In 2000, just before Jones was killed, Mr Bush declined a request to order a stay of execution. The Texas Observer magazine, which carried out this week's DNA test, claimed that state attorneys "failed to inform him that DNA evidence might exonerate Jones".



The former US president, who is on the road this week publicising his memoirs, has declined to comment. Although he signed 151 execution orders – more than any other governor – during his time in office, Bush has previously stated his support for DNA testing as a means to confirm a suspect's guilt.

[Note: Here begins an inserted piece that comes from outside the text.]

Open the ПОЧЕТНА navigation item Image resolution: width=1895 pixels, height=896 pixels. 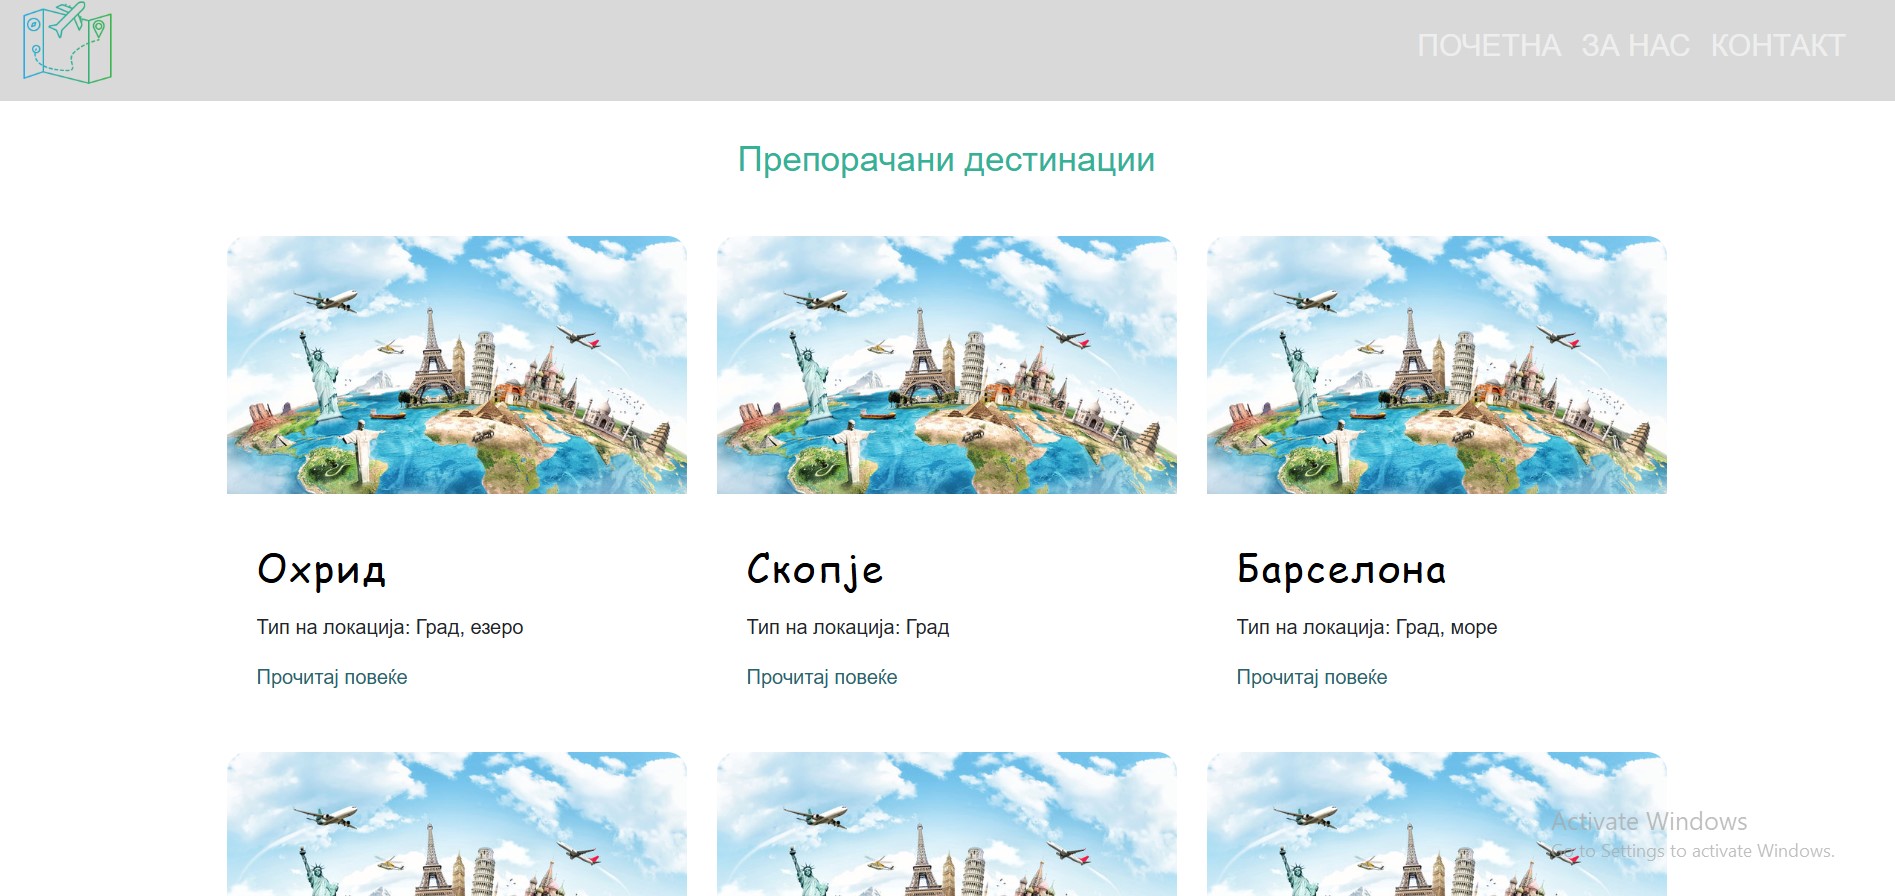[1488, 46]
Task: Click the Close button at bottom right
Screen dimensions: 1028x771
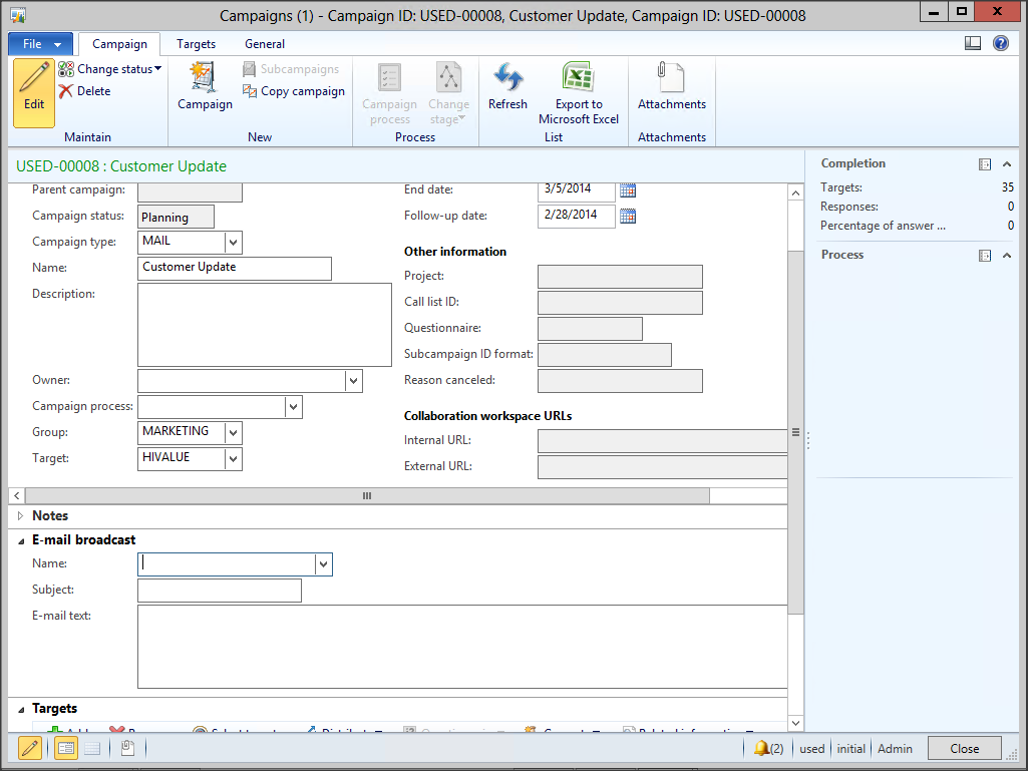Action: [x=964, y=748]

In the years after his execution, Jones's family tried repeatedly to get access to the hair sample, but their requests to have it DNA tested were blocked by the local district attorney, who attempted to have it destroyed. It was only released after the Texas Observer resorted to filing a lawsuit demanding access to the item.



That kind of obstruction is true to form in Texas, which has executed 464 people since the death penalty was re-introduced to the US more than three decades ago, giving it one of the world's busiest death rows outside Saudi Arabia and China.



Earlier this year, doubt was cast on the conviction of Cameron Todd Willingham, who was was put to death in 2004 after being convicted of starting a fire in 1991 that killed his three daughters. Several experts have claimed that he was completely innocent and that prosecutors obscured crucial evidence.



An official report into Willingham's case by the Texas Forensic Science Commission will not be completed until next year. Its release was delayed by the current Governor of Texas, Rick Perry, who last October removed three members of the panel that is writing the report and replaced them with people thought to be more supportive of capital punishment.